The Russian government has extended a scholarship package to 10 Ghanaians to be trained in value chain management in the quest to achieve 90 per cent local content in the oil and gas industry by 2020.

An additional 200 graduate students drawn from tertiary institutions are to be awarded government scholarships on local content policy for the industry.

They were selected after successfully passing an interview session pending government scholarships for training in various areas to build their capacities in readiness for the boom in the oil and gas industry.

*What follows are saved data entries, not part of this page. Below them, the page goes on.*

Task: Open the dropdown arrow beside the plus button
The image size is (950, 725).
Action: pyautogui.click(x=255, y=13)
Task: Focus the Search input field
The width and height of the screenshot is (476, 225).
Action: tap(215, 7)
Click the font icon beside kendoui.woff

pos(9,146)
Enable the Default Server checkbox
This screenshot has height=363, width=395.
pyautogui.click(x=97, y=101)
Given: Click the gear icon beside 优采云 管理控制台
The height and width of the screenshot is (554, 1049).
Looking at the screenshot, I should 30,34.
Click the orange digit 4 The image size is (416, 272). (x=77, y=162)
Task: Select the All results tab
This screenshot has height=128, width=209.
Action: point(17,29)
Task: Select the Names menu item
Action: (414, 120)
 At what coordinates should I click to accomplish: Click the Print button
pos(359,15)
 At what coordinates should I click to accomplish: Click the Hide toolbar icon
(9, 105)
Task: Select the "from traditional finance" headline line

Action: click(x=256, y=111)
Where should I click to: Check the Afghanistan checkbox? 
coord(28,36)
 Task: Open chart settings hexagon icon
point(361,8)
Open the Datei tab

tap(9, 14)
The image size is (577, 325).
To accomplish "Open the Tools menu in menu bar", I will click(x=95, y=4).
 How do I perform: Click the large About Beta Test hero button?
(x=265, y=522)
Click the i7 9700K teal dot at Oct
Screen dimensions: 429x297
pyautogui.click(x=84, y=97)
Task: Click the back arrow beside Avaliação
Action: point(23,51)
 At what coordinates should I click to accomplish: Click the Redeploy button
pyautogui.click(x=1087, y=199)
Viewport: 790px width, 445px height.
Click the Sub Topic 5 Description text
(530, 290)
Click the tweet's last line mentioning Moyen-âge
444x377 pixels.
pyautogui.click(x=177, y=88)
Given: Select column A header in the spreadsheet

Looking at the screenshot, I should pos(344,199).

Confirming this to the Daily Graphic in Accra, a Deputy Minister of Energy, Alhaji Inusah Fuseini, said it was the vision of the government to ensure 90 per cent Ghanaian participation in the exploitation of the new resource in the next decade.

Explaining the basis for the selection of the graduates who hold various educational qualifications, the Deputy Minister said the selection, was based on a careful assessment of applications, noting that the backgrounds of the applicants were carefully scrutinised before being considered for the selection.

He stated that the beneficiaries were expected to be trained in areas bordering on electrical and engineering techniques, among other technical oil-related fields.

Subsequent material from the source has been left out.